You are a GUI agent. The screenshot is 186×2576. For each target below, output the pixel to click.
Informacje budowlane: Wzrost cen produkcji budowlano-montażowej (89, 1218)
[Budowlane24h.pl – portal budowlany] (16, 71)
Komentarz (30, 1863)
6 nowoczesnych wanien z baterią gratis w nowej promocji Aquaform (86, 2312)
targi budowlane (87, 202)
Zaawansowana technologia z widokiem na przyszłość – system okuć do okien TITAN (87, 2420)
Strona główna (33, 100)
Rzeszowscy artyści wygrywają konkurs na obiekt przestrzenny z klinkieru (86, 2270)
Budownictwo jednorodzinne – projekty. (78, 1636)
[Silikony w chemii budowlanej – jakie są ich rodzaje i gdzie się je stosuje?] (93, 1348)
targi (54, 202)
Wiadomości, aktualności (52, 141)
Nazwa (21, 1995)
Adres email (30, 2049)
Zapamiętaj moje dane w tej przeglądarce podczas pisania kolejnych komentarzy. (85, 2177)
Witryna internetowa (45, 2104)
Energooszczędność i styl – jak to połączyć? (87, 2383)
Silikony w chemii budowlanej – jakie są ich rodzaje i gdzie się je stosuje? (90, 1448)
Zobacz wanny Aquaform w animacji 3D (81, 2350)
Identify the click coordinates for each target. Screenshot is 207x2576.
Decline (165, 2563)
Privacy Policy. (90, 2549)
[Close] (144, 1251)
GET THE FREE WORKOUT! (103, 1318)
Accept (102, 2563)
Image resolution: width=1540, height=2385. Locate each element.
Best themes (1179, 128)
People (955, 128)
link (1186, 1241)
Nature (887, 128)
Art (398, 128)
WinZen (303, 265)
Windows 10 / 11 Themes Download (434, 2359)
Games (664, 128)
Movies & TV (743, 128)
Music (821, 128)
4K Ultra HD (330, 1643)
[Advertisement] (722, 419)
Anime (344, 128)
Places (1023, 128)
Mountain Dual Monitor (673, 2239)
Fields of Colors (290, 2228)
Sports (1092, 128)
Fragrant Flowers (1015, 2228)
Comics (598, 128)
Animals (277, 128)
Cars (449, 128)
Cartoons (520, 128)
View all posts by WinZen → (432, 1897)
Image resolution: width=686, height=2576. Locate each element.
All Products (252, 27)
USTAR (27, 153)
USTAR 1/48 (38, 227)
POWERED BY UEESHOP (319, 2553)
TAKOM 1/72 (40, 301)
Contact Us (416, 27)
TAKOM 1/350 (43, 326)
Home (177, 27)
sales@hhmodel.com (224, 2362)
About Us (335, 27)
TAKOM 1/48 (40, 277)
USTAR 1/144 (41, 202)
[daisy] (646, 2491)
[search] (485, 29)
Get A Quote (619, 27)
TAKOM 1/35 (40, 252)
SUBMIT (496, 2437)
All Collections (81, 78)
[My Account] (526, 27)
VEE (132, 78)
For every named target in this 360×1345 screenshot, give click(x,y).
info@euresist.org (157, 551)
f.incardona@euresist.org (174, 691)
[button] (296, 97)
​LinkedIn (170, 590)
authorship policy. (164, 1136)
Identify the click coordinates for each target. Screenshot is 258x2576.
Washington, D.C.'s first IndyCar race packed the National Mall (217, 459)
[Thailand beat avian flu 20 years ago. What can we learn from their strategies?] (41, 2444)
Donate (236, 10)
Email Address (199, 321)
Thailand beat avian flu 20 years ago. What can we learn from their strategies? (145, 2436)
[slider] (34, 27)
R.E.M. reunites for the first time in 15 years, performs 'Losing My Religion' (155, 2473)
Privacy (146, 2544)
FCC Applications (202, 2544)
__________
Could you transcribe the entries above word for word, from the line with "TAKOM 1/350 (43, 326)" down to the line with "VEE (132, 78)", keeping both?

TAKOM 1/350 (43, 326)
Home (177, 27)
sales@hhmodel.com (224, 2362)
About Us (335, 27)
TAKOM 1/48 (40, 277)
USTAR 1/144 (41, 202)
[daisy] (646, 2491)
[search] (485, 29)
Get A Quote (619, 27)
TAKOM 1/35 (40, 252)
SUBMIT (496, 2437)
All Collections (81, 78)
[My Account] (526, 27)
VEE (132, 78)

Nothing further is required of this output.